Lepiota ignivolvata, sometimes known commonly as the orange-girdled parasol, is a fairly rare member of the gilled mushroom genus Lepiota. It is among the larger species in this group, growing in coniferous or deciduous woodland during autumn; it has a primarily European distribution. Being inedible, and perhaps poisonous, it should not be gathered for culinary use. Many of the species in this genus are deadly.

==Description==
The cap is between 4 and 10 cm in diameter. It is convex, later flat, and with a raised central boss (umbo). The centre of the cap is reddish brown, or orange-brown, breaking into small scales, which are fewer, and lighter towards the margin. The best identification aid is the orange (somewhat indented) ring, which is low on the white, slightly bulbous to club-shaped stem, which often has an orange flush at its base.

The gills are white to cream, giving a white spore print. They are free of the stem, and are fairly crowded together. The flesh is white throughout, and has an unpleasant chemical smell, similar to that which is produced when cutting metal; the odor has also been compared to rubber. L. ignivolvata has an unpleasant, rancid taste. The spores are spindle (fusiform) or almond (amygdaloid) in shape, with dimensions of 9-13 to 5-7; μm.

The similar species Lepiota ventriosospora and Lepiota cristata lack the orange colouring on the ring.
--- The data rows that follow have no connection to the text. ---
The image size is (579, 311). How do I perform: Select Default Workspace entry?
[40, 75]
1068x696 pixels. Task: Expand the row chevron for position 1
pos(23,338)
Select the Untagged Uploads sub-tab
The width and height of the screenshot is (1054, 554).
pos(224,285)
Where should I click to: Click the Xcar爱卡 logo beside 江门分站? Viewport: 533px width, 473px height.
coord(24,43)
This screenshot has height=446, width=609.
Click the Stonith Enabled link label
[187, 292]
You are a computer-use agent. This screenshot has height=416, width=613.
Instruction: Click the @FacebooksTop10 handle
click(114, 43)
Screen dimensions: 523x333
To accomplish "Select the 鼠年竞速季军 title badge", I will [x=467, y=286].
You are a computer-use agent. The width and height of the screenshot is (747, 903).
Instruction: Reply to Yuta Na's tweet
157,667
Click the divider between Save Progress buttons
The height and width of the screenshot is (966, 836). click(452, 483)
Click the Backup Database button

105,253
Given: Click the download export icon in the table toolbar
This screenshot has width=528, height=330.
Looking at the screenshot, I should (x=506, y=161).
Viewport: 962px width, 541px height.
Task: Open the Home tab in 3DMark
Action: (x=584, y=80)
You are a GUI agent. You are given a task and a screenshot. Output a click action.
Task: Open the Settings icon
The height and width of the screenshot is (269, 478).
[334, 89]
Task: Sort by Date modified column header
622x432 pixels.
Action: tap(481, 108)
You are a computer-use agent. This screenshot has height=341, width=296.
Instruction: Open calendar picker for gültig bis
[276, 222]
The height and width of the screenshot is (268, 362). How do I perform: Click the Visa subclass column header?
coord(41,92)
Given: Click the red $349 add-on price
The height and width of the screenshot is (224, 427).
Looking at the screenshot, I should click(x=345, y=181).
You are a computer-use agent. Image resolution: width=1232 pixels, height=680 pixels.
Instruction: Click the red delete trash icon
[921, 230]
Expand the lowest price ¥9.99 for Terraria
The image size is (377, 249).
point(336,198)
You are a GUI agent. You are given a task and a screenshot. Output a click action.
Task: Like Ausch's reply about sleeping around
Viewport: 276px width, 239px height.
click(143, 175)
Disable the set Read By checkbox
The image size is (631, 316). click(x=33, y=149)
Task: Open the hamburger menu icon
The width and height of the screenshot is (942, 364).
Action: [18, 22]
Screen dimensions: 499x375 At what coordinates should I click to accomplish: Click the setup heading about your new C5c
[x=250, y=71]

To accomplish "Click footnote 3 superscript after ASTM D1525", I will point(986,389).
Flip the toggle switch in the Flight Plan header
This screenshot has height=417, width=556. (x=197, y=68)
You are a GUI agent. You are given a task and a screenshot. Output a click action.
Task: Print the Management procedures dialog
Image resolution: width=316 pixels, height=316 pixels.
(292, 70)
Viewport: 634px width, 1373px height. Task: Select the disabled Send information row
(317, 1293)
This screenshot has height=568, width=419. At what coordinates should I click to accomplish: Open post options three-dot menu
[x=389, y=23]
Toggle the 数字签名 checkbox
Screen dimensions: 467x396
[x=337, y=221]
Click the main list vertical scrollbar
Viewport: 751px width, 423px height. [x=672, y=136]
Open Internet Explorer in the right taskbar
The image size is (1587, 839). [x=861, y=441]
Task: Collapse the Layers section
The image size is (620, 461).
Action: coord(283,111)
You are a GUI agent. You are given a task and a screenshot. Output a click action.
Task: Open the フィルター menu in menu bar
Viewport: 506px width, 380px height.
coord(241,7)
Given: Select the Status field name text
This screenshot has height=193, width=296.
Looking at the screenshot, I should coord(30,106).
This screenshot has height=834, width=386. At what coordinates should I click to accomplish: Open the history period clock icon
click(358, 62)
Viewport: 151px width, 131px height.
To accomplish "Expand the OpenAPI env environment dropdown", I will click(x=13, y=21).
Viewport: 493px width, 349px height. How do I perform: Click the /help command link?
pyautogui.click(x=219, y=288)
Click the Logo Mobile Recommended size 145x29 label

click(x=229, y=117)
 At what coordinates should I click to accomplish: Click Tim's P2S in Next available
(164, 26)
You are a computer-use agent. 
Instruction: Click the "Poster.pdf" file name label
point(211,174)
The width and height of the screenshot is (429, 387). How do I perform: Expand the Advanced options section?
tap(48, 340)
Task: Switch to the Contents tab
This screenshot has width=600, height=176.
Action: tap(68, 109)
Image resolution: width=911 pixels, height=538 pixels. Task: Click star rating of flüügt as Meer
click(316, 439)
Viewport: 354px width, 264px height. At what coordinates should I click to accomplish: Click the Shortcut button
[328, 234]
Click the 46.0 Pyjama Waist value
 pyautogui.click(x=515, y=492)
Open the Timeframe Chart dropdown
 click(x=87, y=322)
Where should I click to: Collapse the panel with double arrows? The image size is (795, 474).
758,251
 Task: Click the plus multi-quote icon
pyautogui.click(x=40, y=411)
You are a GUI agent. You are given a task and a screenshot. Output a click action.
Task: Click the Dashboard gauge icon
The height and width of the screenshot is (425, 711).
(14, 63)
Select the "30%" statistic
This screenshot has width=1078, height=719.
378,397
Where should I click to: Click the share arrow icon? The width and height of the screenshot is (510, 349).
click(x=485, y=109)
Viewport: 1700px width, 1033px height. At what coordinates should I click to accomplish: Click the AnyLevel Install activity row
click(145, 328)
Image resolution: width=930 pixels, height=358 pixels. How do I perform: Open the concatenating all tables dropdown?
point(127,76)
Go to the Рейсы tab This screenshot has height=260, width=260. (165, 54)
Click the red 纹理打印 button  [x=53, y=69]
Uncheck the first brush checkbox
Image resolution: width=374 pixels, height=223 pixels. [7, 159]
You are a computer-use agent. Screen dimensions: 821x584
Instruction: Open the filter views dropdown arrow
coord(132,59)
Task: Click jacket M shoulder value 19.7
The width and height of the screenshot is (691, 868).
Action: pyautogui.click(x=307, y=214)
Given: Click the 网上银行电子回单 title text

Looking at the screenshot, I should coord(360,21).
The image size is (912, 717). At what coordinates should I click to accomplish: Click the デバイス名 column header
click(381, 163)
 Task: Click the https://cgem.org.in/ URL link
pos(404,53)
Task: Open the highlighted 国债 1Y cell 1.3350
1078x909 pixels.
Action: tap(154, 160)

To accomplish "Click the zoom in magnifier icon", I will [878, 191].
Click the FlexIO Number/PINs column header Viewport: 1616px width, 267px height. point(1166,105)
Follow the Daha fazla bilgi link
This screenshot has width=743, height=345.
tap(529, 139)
Lepiota ignivolvata belongs to the section Fusisporae within genus Lepiota, whose members are characterized by long spindle-shaped spores and a fluffy stem beneath the ring.

==Naming history==
This species was originally described by Marcel Josserand and M. Bousset in 1948 in the French language in the quarterly bulletin of the French Mycological Society. However at that time the nomenclatural rules demanded a description in Latin, and so the species did not officially exist until when in 1972 the same two authors republished with a short Latin text in the monthly bulletin of the "Société linnéenne de Lyon" (Linnaean Society of Lyon). For this reason the full correct author designation is "Bousset & Joss. ex Joss."

==Distribution and habitat==
Lepiota ignivolvata is widespread across Europe, its stronghold being in central to southern Europe. In Britain it is rare, and resides on the British Red Data list. It appears in deciduous, and coniferous woods, in autumn, and seems to favour beech.